Loyola University Chicago has chosen a new president to take the reins this fall.
Mark Reed, president of Saint Joseph’s University in Philadelphia for the past seven years, will join the school on Oct. 1.
Loyola’s board of trustees voted unanimously to hire Reed, the school announced Tuesday at an event in the campus’ Mundelein Auditorium.
“Throughout the presidential search process, it was a priority to identify an individual who possesses an outstanding record of strong leadership, and a deep understanding of the life-changing power of a Jesuit education,” said Susan Sher, chair of the board and the presidential search committee.
Reed embodies those qualities, particularly while leading Saint Joseph’s, she said.
With Reed at its helm, the university opened its first new school in 30 years in 2019, the School of Health Studies and Education. The university’s endowment doubled — and it received the largest gift in school history, $50 million, Sher noted.
Reed also focused on increasing diversity at the school, and provided support for students of underrepresented communities, including by opening a Center for Inclusion and Diversity in 2017. The number of first-year students of color also grew by around 20 percent at the school, Sher said.
Reed said he hopes to continue that work at Loyola.
“Loyola has always reached out to first-generation students and those who may have been excluded or marginalized,” Reed said Tuesday. “For these students especially, higher education is a key that unlocks economic and social mobility. We will continue to work hard to provide these opportunities to talented students of all backgrounds, as well as a student experience that is second to none.”
Reed believes firmly in Jesuit education. He was Saint Joseph’s first non-Jesuit president.
In fact, it’s shaped his life, Reed said. After attending St. Joseph’s Preparatory School in Philadelphia, he got his bachelor’s degree in mathematics and then an MBA from Fairfield University, also a Jesuit institution. He later worked in leadership positions there for 15 years.
Reed also has a master’s degree in secondary educational administration from Boston College and a doctorate in higher education management from the University of Pennsylvania.
He will succeed Jo Ann Rooney, Loyola’s president since 2016.

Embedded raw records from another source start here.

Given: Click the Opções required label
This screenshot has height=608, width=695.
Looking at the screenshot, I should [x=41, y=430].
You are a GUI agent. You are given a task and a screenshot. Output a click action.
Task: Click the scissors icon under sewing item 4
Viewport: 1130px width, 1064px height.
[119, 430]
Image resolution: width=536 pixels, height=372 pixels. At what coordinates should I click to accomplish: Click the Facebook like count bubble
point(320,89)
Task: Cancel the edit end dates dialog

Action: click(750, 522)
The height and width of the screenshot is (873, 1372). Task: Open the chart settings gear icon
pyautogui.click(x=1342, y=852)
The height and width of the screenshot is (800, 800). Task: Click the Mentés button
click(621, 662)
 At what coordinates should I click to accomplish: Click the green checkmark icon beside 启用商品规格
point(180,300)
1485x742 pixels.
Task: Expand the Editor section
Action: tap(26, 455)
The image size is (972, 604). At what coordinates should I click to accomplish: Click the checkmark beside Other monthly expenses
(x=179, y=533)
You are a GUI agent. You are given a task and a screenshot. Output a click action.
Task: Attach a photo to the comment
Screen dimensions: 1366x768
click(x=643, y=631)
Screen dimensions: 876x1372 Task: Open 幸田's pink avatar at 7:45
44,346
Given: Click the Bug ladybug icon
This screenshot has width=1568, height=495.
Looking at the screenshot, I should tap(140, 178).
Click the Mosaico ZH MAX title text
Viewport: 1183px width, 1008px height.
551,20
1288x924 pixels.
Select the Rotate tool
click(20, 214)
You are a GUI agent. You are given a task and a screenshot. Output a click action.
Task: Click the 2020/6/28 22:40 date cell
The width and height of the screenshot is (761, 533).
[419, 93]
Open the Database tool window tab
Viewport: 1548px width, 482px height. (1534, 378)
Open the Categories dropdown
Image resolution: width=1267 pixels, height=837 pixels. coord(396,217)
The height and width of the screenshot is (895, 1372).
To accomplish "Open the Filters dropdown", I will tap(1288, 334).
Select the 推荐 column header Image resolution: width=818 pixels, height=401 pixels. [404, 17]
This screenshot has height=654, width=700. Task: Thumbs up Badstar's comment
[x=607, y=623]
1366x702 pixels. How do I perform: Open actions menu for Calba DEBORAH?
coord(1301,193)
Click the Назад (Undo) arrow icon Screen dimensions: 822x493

Rooney praised Reed as “intensely and deliberately student-focused, understanding that the growth, wellbeing, learning and formation of each student are the reasons we exist as a university” on Tuesday.
And that’s what Dominic Rincker, a first-year music major at Loyola hopes to see from Reed.
Rincker said he’s been disappointed by Rooney’s leadership. She hasn’t been visible enough on the university’s Lakeshore campus in Rogers Park, he said, and many students feel their voices are not being heard by school leaders who he said spend too much time at the Water Tower campus.
He hopes Reed will talk to students directly about their needs.
“We want administration to be part of the Loyola community,” Rincker said. “Right now, it’s students, teachers and workers at Lakeshore, and them downtown not listening to us. And we want to work with them, we want to feel heard by them, and we want to understand where they are coming from, but we can’t do that if they aren’t present.”